Não se podia ouvi-lo tocar sem se ficar, como
em êxtase, tal era o mimo, a doçura das notas vibradas por ele no seu sonoroso
violino.
Guimarães, que se orgulha de ser pátria de
muitos homens conspícuos nas armas, nas letras e nas artes, registará o nome de
Sá Noronha entre esses ilustres vimaranenses, que têm nome brilhante nos fastos
da nossa história.
Sentimos profundamente a morte desse nosso
tão ilustre conterrâneo, e desejamos que a terra lhe seja leve.
Imparcial,
18 de Fevereiro de 1881
No dia 21 de
Fevereiro, celebrou-se na igreja dos Santos Passos uma missa de sufrágio pela alma do nosso ilustre patrício e
laureado maestro Francisco de Sá Noronha. A iniciativa partiu da
Filarmónica União, que tocou durante a celebração.
A vida e a
obra de Francisco de Sá Noronha, foi evocada por aqueles dias na revista Ocidente, num texto assinado por Filipe
do Amaral, onde se lê:
A sua vida é
profundamente melancólica: um caminhar permanente para o ideal sem ter forças
para o atingir, e uma luta com as necessidades físicas incessante para que não
bastava o talento nem o trabalho.
No Porto, onde
Sá do Noronha, em talvez, num grupo notável de artistas, a mais bem dotada organização
de melodista, a sua vida não foi próspera, nem mesmo artisticamente, muito
considerada.
Nas suas peças
do rabeca e nos seus concertos públicos muitas vezes em que, tocava com as
sedas soltas do arco, imitando vozes de máscaras e animais, sentia-se a
necessidade do artista que, para e grande público, condescende em fazer-se, por
momentos, arlequim.
Da sua
infelicidade fica, como documento, uma lenda melancólica:
Por muita
gente Sá Noronha era considerado como sendo o que os italianos chamam um gettator, isto é, um homem perseguido
pela fatalidade e que a traz consigo a todos os sítios onde se estabelece, a
todas as empresas a que se associa.
Mais de uma
vez empresas de teatros que lhe admiravam o talento e lhe queriam aproveitar os
serviços, deixaram de o fazer, abandonando-o em más circunstâncias, pelo temor
supersticioso da sua má sina.
E assim
acabou uma mas mais notáveis organizações musicais que Portugal tem produzido.
Filipe do
Amaral.
O Ocidente, 4.º ano, Vol. IV, n.º 80,
Lisboa, 11 de Março de 1881, p. 59
Francisco de
Sá Noronha era um virtuoso do violino que fazia questão de apenas tocar as
peças que compunha. Eram-lhe geralmente reconhecidos dotes de melodista, mas
não faltava quem desdenhasse da sua falta de escola.
O autor da
nota necrológica que foi publicada no Primeiro
de Janeiro, concordando com o argumento da falta de solidez na sua formação
musical (Sá Noronha, como tantos outros
espíritos de eleição, tivera a desventura de nascer em Portugal, e tudo o que
foi deveu-o exclusivamente a si, aos extraordinários recursos das suas
faculdades, ao perseverante esforço da sua energia), discorda dos que
desprezavam os méritos do violinista e compositor:
De resto, a música de Sá Noronha, com o seu
carácter belliniano, suavemente melancólico, é um espelho nitidíssimo de todas
estas qualidades. Os pechosos, os gramaticões da arte, poderão notar-lhe, neste
e naquele ponto uns tantos descuidos de factura, análogos àqueles que nos “Lusíadas”

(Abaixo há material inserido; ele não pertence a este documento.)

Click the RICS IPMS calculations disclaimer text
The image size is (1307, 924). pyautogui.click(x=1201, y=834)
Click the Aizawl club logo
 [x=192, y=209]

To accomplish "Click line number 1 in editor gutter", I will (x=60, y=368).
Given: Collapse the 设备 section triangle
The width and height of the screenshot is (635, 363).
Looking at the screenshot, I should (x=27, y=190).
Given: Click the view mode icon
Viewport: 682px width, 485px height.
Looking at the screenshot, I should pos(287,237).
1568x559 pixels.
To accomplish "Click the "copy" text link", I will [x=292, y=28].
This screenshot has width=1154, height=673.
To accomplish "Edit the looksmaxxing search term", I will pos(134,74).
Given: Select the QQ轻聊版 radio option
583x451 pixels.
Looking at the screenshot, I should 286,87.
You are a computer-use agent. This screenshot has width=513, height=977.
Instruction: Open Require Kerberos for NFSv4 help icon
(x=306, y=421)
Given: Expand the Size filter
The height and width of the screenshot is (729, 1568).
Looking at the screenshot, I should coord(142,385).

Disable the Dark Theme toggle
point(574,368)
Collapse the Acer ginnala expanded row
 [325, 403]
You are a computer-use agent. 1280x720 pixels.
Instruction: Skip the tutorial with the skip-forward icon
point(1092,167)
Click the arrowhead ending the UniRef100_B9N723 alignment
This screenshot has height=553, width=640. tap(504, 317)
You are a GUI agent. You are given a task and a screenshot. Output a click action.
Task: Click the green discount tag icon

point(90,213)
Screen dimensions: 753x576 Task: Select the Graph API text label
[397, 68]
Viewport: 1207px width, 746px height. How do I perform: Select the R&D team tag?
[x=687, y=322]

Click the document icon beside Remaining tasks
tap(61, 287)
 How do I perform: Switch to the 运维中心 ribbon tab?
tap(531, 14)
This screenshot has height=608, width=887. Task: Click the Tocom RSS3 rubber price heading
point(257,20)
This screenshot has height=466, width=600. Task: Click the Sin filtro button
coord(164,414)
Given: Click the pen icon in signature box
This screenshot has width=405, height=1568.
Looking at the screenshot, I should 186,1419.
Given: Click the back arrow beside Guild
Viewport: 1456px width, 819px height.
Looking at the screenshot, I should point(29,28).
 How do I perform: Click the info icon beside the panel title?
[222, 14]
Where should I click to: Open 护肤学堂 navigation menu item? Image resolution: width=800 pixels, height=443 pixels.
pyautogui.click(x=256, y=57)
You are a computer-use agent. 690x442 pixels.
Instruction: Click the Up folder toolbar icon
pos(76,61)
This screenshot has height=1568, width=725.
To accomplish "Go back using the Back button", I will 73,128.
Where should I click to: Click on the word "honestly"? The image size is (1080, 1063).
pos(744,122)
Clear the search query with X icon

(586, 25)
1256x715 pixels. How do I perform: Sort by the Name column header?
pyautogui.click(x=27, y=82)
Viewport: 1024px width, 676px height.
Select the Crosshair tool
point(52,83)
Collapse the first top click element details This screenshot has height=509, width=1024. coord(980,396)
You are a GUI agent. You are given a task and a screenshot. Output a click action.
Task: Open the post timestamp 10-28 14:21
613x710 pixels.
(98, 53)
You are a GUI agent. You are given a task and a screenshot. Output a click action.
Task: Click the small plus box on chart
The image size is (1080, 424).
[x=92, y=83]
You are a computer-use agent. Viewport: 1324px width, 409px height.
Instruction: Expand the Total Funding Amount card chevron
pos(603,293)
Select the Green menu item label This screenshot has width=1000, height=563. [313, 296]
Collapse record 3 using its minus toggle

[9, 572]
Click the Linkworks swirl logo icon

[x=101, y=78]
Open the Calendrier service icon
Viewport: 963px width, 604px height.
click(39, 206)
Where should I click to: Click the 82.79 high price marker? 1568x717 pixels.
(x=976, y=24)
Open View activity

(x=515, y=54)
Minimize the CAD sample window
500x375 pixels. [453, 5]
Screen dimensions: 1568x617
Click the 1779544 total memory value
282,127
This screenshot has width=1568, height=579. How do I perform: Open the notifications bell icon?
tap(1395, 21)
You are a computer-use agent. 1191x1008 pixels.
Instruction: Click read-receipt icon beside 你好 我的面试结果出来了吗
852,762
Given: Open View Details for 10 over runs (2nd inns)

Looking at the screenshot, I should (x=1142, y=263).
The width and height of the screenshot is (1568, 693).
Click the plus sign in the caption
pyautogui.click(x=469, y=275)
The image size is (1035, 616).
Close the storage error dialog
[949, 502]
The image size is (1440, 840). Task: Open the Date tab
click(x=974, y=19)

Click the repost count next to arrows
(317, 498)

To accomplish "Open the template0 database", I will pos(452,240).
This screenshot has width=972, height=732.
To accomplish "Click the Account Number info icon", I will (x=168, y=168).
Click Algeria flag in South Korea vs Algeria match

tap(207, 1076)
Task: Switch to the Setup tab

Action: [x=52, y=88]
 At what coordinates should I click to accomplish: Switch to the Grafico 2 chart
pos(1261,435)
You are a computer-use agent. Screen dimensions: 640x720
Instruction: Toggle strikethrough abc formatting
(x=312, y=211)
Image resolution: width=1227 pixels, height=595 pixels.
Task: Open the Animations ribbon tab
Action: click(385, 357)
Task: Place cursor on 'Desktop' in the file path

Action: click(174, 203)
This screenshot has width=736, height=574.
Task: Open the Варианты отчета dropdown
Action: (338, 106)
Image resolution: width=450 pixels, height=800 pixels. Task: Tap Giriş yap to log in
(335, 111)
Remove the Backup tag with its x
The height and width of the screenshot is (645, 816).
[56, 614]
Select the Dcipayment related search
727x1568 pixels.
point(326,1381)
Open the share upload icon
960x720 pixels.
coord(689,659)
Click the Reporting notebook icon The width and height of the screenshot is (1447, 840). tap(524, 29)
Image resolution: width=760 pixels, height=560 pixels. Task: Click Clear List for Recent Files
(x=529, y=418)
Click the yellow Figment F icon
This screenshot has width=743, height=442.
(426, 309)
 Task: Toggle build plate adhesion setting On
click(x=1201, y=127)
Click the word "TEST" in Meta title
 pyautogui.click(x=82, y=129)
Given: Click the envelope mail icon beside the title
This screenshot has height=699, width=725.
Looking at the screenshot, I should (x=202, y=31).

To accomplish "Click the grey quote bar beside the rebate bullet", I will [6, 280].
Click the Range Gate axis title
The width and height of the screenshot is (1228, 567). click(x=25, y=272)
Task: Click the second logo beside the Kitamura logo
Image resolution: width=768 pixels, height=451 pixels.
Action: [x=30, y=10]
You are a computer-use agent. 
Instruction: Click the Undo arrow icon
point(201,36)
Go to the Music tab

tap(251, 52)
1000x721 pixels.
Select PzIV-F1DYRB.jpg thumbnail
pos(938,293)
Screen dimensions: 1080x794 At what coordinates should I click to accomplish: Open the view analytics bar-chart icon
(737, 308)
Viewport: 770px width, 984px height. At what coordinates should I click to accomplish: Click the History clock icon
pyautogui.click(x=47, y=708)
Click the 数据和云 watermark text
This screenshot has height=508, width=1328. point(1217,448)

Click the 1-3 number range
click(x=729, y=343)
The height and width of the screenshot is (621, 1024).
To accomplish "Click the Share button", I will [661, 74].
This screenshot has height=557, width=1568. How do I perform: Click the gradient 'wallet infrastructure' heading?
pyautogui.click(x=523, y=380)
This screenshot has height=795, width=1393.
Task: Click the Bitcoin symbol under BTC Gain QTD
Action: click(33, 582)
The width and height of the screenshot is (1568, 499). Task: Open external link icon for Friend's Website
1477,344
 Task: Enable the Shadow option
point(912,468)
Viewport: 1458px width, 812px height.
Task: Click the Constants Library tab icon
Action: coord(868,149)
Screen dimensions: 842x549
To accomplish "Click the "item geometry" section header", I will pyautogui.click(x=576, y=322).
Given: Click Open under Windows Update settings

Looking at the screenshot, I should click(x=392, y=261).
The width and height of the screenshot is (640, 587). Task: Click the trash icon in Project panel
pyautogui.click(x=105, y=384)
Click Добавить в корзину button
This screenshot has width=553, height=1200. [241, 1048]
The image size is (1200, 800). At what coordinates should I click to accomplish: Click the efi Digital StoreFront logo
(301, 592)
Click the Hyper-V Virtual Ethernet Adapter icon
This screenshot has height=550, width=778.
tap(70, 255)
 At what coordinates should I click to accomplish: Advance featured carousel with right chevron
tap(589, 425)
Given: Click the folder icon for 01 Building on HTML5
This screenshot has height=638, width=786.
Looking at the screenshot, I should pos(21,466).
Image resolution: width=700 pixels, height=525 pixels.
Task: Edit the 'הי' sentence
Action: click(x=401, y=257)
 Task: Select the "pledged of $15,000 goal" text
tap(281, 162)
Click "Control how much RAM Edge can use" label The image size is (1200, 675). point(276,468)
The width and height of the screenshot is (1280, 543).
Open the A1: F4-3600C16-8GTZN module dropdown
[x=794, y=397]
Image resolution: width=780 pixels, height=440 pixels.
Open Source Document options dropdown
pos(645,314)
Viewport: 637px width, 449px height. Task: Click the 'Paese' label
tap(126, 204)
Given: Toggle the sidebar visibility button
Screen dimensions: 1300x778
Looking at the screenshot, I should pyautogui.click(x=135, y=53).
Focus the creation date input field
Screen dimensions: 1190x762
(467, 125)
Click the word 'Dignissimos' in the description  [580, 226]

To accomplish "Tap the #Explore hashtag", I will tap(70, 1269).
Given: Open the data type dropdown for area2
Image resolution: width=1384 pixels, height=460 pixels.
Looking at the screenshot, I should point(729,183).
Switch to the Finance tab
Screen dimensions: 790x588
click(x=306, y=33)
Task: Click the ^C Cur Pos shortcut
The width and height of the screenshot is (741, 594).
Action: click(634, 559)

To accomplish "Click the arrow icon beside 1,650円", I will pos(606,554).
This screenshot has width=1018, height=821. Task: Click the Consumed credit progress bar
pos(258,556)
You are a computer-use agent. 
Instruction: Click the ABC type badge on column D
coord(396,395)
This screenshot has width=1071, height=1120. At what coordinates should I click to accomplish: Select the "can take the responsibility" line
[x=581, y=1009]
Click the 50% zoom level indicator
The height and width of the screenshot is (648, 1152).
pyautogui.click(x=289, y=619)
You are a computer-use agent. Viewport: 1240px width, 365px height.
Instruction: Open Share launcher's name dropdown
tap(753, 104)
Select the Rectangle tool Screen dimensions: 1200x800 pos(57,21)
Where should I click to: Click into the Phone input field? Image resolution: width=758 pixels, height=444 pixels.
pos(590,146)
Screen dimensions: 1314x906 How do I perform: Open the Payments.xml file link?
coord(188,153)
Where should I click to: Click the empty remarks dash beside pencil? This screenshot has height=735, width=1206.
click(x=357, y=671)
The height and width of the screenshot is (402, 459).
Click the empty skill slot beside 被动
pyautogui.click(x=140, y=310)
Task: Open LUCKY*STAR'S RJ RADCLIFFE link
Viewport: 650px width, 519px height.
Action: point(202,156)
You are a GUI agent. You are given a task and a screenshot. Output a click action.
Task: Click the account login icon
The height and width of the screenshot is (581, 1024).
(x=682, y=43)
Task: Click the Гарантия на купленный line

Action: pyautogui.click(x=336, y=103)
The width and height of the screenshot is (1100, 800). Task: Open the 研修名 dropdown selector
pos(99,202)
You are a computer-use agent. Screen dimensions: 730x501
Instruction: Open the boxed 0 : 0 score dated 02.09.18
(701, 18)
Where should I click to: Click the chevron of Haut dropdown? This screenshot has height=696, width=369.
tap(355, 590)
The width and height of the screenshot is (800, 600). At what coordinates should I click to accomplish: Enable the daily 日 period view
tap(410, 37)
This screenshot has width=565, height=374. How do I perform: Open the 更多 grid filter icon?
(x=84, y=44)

se deparavam a Agostinho de Macedo, incapaz de compreender a grandiosidade genial
do poema, e de vibrar ao valente sopro da inspiração que o agita; mas o que ninguém
lhe poderá negar, sob pena de incorrer numa injustiça manifesta, é um talento
poderoso, abundante, delicado, fortemente impressivo.
As suas melodias calam intimamente na alma, e
a plenitude, a vasta largueza que as caracterizam acusam uma vigorosa organização
musical. Nem hesitamos em avançar que Sá Noronha, com uma educação artística
mais completa, poderia ombrear dignamente com muitos dos famigerados maestros estrangeiros.
Ainda aqui voltaremos
a falar de Francisco de Sá Noronha.
Quanto à
questão de qual seja a sua terra, a resposta é simples. Francisco de Sá Noronha
é um vimaranense que nasceu em Viana.
3 Comentários
Julgo que o nome de Francisco de Sá Noronha não integrava aquela lista que o António elaborou sobre Ilustres Vimaranenses.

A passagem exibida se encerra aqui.